YOUR OBJECTIVE: Reproduce the lines of the listing below exactly, starting at the line that contains "The height and width of the screenshot is (695, 1257)." and ending at the line that contains "point(180,395)".

GIVEN RECORDS:
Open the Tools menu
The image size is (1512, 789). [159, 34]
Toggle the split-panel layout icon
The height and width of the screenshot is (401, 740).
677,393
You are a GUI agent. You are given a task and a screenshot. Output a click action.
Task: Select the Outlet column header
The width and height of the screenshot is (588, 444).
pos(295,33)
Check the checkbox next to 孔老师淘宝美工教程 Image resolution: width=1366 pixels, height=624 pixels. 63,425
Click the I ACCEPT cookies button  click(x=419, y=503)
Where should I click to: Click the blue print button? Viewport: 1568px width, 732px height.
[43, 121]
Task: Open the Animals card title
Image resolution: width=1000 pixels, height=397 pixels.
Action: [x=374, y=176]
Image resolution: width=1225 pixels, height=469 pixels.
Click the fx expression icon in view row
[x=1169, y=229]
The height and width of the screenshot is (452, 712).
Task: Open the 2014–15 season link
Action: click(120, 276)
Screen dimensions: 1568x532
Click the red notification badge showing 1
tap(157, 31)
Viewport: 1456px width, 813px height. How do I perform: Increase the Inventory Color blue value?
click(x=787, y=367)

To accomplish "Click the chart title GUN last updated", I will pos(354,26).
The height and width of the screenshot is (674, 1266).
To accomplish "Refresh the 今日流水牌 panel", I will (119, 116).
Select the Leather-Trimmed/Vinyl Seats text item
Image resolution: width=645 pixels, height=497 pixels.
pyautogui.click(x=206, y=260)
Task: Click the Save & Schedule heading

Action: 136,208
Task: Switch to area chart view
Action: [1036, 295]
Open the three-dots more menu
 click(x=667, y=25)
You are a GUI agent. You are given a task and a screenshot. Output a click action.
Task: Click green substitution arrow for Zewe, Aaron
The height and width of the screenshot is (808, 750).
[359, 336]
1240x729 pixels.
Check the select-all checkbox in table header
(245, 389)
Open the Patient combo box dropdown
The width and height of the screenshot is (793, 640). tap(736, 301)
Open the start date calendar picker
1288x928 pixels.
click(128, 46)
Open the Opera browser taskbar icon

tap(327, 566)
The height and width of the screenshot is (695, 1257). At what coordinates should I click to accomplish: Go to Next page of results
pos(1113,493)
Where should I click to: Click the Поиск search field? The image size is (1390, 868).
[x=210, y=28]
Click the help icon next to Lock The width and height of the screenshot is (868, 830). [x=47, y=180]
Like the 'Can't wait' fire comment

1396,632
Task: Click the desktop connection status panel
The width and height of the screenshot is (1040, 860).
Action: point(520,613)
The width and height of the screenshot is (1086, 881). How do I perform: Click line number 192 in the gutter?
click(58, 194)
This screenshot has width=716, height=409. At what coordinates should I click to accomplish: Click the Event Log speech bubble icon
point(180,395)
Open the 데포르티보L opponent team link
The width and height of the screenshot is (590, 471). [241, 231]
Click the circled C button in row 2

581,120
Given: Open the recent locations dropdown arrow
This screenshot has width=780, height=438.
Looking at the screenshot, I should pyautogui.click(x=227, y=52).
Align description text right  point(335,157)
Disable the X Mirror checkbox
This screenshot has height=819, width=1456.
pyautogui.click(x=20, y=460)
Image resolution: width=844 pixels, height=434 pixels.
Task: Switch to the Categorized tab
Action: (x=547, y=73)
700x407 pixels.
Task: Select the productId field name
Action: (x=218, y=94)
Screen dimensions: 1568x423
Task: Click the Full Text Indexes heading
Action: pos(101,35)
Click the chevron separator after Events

RESULT:
The height and width of the screenshot is (695, 1257). At what coordinates should I click to accomplish: Go to Next page of results
pos(1113,493)
Where should I click to: Click the Поиск search field? The image size is (1390, 868).
[x=210, y=28]
Click the help icon next to Lock The width and height of the screenshot is (868, 830). [x=47, y=180]
Like the 'Can't wait' fire comment

1396,632
Task: Click the desktop connection status panel
The width and height of the screenshot is (1040, 860).
Action: point(520,613)
The width and height of the screenshot is (1086, 881). How do I perform: Click line number 192 in the gutter?
click(58, 194)
This screenshot has width=716, height=409. At what coordinates should I click to accomplish: Click the Event Log speech bubble icon
point(180,395)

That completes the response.